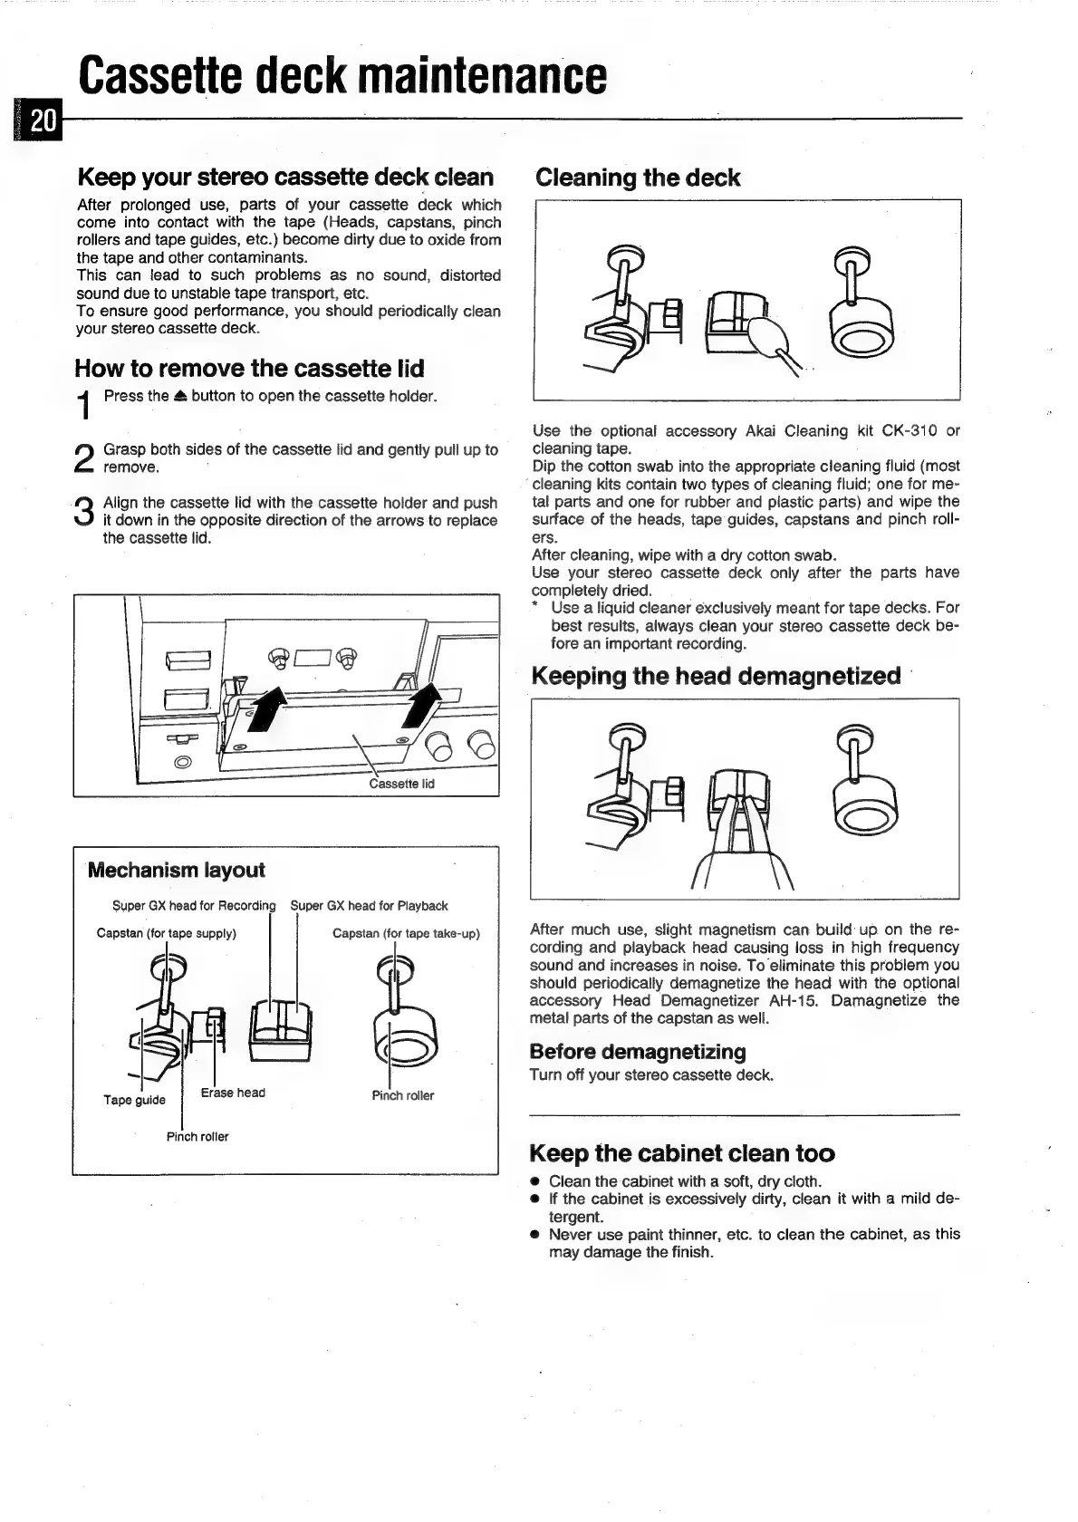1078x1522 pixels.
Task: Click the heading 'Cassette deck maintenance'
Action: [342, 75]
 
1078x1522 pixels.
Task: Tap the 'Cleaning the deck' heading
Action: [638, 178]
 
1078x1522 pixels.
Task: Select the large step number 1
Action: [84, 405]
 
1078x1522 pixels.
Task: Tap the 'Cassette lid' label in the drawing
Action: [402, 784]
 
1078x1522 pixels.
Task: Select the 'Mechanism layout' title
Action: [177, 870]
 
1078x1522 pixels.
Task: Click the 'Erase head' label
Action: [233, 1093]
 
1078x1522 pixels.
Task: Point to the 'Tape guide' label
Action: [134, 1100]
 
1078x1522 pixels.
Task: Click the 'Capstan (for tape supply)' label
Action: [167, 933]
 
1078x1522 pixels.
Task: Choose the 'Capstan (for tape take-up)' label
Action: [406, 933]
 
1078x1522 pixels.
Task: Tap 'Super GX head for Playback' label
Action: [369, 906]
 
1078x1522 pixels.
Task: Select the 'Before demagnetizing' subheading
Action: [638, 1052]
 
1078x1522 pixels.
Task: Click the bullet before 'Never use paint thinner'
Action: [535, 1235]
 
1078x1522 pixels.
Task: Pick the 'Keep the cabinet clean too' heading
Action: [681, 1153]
########################################
| SHORT PROBLEM |
Count the lines in the records above that contain the string "deck", and reply with that number alone.

| RESULT OF THIS EXERCISE |
2